| Tasks to carry out |
- a) Can you copy the stretch of the prenatal screening passage from "The prospect of" through "pregnancy if desired." word for word?
- b) Answer these from the prenatal screening passage:
(i) What makes alpha-fetoprotein?
(ii) What does the passage call the most specific biochemical marker for Down's syndrome?
(iii) In what year was the research data on first trimester fetal diagnosis put together?
- c) How would the prenatal screening passage go on after its final sentence? Write the next part.

| Text passage |
◆ ◆ ◆ ◆

Alpha-fetoprotein ( AFP ) is a protein made by fetal liver. There is a lot of AFP in the baby’s blood, and a small amount crosses the amniotic membrane and passes into the mother.

While AFP is high in mothers of babies with neural tube defects, it tends to be lower than normal when a woman is carrying a baby with Down’s syndrome or trisomy 18.

It should be noted that some AFP tests show high amounts of AFP for no known reason. Even if ultrasound and amniocentesis confirm a normal pregnancy, these babies have a higher than average risk of toxemia, preterm birth, decreased amniotic fluid, and being small for their gestational date. The high AFP should alert the practitioner to keep a closer watch on such pregnancies. Whether this reflects a defect in the placental-uterine connection is currently being researched.

Other Blood Screening Tests

There are three other blood tests that are commonly used to screen pregnancies that are at risk for Down’s syndrome and trisomy 18. HCG (human chorionic gonadatropin) is a hormone made by the placenta that helps the fetus grow. When a baby has Down’s syndrome, there is more HCG than usual; when trisomy 18 is present, there is less HCG than usual.

During pregnancy, the placenta makes a protein called free Beta HCG. This is the most specific biochemical marker for Down’s syndrome. Free Beta HCG is high when the baby has Down’s, and low when the baby has trisomy 18.

First trimester screening and diagnosis of chromosomal problems. In 1999 T. Hallaghan, J. Macri and myself put together our research data on 1 st trimester fetal diagnosis.

The prospect of maternal serum screening for fetal aneuploidy in the first trimester of pregnancy, with subsequent karyotyping when indicated, offers distinct advantages over current protocols and has inspired a lot of research lately. Under the current system, whereby screening is not undertaken until the second trimester, pregnant women have little time for decision-making regarding possible termination of an affected fetus. An earlier warning would offer women valuable time to make decisions, as well as an opportunity for earlier and safer termination of the pregnancy if desired.

◆ ◆ ◆ ◆

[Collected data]
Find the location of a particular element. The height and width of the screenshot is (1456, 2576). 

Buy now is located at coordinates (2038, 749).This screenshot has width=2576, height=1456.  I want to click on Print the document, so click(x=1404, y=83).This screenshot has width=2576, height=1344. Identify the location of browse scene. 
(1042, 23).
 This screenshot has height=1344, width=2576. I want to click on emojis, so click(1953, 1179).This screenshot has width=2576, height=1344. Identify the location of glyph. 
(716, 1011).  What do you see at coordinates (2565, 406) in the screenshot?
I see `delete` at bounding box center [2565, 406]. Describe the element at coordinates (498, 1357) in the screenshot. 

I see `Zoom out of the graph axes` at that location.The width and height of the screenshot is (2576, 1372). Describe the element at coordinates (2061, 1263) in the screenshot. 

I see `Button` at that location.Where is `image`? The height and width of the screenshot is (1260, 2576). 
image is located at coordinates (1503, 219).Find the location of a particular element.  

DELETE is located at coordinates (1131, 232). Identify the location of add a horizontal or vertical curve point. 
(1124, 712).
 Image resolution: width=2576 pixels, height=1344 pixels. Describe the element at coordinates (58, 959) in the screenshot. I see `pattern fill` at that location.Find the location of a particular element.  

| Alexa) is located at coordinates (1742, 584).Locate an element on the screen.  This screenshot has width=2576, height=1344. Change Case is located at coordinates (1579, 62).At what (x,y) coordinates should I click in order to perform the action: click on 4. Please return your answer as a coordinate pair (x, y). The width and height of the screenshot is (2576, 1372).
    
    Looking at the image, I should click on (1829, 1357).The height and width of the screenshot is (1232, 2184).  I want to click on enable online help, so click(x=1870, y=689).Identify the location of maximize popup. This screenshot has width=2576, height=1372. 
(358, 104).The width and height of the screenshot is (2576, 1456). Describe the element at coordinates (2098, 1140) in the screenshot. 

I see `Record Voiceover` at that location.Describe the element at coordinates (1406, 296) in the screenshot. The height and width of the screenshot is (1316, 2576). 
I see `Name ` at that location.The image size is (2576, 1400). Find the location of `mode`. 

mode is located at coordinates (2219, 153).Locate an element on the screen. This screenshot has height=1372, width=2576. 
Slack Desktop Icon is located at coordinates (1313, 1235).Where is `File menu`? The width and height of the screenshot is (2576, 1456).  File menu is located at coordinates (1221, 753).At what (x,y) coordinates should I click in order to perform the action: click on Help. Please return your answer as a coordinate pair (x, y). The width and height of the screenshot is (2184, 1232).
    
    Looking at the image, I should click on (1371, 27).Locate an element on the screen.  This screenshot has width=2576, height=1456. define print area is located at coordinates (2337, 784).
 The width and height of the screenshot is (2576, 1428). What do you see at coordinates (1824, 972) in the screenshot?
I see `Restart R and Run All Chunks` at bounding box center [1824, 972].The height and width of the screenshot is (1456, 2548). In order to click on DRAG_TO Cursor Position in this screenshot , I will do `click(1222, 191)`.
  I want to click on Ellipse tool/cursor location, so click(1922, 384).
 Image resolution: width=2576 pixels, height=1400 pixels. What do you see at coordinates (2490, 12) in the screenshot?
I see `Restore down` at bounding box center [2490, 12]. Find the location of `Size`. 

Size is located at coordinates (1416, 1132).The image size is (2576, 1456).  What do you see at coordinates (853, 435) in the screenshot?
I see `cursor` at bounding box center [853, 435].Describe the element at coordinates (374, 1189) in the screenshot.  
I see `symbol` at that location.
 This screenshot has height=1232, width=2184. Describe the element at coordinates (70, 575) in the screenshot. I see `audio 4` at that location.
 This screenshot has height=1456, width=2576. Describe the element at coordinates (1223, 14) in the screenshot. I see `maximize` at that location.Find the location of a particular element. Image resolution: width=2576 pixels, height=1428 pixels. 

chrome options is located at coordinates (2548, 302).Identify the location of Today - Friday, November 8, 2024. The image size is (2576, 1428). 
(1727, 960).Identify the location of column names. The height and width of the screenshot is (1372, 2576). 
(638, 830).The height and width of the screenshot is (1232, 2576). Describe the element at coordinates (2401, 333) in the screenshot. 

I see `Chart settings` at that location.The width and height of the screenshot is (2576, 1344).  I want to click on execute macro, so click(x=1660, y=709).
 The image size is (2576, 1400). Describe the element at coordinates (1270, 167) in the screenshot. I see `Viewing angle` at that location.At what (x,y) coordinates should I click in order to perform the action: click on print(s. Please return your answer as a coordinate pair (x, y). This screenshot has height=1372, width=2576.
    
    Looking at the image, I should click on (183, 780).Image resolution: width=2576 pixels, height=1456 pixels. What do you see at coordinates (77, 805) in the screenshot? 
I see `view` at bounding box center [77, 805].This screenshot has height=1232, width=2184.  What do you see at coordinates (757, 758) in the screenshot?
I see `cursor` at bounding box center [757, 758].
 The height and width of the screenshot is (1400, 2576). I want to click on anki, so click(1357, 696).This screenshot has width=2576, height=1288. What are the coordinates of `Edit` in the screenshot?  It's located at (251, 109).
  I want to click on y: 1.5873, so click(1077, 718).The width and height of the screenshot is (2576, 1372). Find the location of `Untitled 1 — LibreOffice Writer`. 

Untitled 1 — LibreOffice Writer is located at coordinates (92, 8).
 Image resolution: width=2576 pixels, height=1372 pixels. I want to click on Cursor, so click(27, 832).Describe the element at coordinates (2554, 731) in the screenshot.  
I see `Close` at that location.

◆ ◆ ◆ ◆

| Responses to the tasks |
- a)
The prospect of maternal serum screening for fetal aneuploidy in the first trimester of pregnancy, with subsequent karyotyping when indicated, offers distinct advantages over current protocols and has inspired a lot of research lately. Under the current system, whereby screening is not undertaken until the second trimester, pregnant women have little time for decision-making regarding possible termination of an affected fetus. An earlier warning would offer women valuable time to make decisions, as well as an opportunity for earlier and safer termination of the pregnancy if desired.

- b)
(i) Fetal liver
(ii) Free Beta HCG
(iii) 1999

- c)
When combined, free B-hCG and PAPP-A can detect 63% of Down syndrome cases in the first trimester, with a fixed false-positive rate of 5%.

Patients found to be at increased risk for carrying a child with Down syndrome can be offered fetal karyotyping by chorionic villi sampling. In the second trimester, AFP testing is still indicated to screen for neural tube defects, and multimarker Down syndrome testing can be performed as well. However, two important factors should be considered when weighting the merits of second-trimester rescreening in women who have undergone prior first-trimester testing: 90% of Down syndrome cases are detected with first-trimester screening (false-positive rate, 5%); and second-trimester screening will incur an additional 5% false-positive rate while detecting only about 60% of the remaining 10% of cases.

CONCLUSION

First-trimester Down syndrome screening using a combination of biochemical markers (maternal serum free B-hCG and PAPP-A) and a biophysical parameter (fetal nuchal translucency) can achieve 90% detection, with a false-positive rate 5%. This exceeds the detection rate offered by any second-trimester protocol, and offers a majority advantage of earlier diagnosis.